Unlike our elders, we, the children of the ’30s, knew nothing of the freedom and turmoil of the Weimar Republic. From our first day in school, we received an almost daily dose of nationalist instruction. It was repeated endlessly that Adolf Hitler had restored German’s dignity and pride and freed us from the shackles of Versailles, the harsh peace treaty that plunged our country into more than a decade of bloody political turmoil. Even in working democracies, children do not question the veracity of what they are taught; we, who had never heard the bracing tones of dissent, never doubted that we were fortunate to live in a country of such glowing hopes.

And unless one was Jewish, a Gypsy, or a political opponent of Nazism, the Germany of the ’30s had indeed become a land of hope. It’s no exaggeration to say that if Hitler had died in 1938, he would have been celebrated as one of the greatest statesmen in German history, despite the persecution of the Jews (violent anti-Semitism had become an ugly feature of public German life by then, but very few would have predicted it would end in genocide).

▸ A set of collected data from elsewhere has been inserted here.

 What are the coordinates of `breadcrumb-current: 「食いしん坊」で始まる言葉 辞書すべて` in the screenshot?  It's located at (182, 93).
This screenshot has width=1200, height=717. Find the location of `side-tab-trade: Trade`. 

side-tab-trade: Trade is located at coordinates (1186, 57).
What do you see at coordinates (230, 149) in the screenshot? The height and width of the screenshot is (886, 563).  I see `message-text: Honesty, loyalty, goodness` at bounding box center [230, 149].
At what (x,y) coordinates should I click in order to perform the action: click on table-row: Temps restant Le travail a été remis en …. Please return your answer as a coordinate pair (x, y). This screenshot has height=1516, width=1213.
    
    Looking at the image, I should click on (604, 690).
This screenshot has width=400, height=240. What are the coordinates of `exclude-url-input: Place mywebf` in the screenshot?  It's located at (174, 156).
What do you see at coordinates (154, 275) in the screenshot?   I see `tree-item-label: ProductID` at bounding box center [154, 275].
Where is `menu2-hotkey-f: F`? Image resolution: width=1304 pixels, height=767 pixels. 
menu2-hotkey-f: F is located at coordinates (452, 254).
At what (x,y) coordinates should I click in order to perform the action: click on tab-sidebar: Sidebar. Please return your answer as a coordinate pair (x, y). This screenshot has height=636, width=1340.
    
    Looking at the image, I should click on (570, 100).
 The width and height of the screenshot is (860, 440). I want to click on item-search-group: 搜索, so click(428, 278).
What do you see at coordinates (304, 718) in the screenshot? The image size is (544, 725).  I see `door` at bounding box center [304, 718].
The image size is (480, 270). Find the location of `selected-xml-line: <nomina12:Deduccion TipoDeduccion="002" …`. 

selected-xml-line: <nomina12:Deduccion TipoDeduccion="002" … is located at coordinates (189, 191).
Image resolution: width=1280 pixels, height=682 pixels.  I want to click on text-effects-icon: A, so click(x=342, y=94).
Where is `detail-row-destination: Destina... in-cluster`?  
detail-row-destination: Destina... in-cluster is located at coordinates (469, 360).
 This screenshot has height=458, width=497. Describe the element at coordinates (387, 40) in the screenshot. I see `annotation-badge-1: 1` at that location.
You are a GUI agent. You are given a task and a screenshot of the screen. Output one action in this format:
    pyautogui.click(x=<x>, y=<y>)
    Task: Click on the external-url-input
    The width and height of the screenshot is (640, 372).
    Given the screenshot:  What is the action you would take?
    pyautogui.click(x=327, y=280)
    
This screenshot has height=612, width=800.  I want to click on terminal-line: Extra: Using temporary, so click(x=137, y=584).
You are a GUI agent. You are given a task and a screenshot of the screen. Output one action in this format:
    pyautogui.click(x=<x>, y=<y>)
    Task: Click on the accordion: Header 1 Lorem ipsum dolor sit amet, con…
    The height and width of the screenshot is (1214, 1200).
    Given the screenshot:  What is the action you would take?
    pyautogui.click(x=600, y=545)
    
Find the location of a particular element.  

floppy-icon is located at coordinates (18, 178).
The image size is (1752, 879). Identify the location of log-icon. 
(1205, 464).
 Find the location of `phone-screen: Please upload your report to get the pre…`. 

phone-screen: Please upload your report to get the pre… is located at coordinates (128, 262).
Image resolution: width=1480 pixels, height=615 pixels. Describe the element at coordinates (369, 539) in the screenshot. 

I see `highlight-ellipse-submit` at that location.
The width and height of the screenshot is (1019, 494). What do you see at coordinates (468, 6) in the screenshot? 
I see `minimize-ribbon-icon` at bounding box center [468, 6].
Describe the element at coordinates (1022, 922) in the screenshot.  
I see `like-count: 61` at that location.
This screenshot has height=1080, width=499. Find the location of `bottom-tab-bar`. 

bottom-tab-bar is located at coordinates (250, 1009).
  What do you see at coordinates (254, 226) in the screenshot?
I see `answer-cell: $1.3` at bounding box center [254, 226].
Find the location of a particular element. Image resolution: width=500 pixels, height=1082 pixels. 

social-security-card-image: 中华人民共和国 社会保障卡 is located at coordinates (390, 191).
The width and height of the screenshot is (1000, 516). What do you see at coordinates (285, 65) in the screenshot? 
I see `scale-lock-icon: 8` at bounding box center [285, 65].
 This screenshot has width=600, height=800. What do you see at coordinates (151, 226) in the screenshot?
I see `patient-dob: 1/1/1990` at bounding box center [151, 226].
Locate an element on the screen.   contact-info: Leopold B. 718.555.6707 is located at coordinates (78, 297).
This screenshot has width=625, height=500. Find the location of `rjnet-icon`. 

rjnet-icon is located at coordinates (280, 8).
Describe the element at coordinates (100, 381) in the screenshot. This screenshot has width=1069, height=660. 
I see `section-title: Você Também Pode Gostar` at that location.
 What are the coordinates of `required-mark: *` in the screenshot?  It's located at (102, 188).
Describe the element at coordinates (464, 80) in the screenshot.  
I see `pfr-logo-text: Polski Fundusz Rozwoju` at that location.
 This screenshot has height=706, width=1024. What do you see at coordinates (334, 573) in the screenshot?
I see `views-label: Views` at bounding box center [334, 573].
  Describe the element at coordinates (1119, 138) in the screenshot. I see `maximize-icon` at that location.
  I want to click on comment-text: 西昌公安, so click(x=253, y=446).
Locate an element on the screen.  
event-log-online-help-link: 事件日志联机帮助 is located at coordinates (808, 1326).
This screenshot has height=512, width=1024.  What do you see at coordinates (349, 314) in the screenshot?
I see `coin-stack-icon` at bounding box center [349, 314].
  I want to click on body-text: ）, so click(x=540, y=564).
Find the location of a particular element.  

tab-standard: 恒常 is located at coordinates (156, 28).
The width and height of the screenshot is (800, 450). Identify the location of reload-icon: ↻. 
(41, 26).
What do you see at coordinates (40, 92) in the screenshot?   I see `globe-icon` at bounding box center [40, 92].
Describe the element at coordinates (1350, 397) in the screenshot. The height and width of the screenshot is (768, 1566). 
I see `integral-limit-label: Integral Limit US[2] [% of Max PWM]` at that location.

On April 20, 1938, Hitler’s 49th birthday, I joined the Jungvolk. Like many of my peers, I could hardly wait to give my oath of eternal loyalty to the Führer and receive the dagger with “Blut und Ehre” (“Blood and honor”) engraved on it. Even more thrilling, I was chosen as one of two 10-year-olds who would represent our district Jungvolk at the Nuremberg Party Congress that September. It was a particularly bright moment to be a young German. We had taken Austria “home” that year, as well as the Sudetenland, the largely German-speaking border region of Czechoslovakia. In my own home town, business was humming: we were in the third line of defense of the “Westwall,” and hundreds of townspeople were employed in the construction of bunkers. My grandparents had no trouble selling all the wine their farm produced. That summer, a Panzer battalion had been moved into a complex of new barracks, bringing more prosperity to local businesses. The Panzer officer who inspected our Hitler Youth formation on the day the new facilities opened was a Colonel Erwin Rommel; just five years later he would be a field marshal, at the height of his fame as the “desert fox.” Although our songs celebrated the joy of dying for Germany, death was the last thing on our minds at the Party Congress.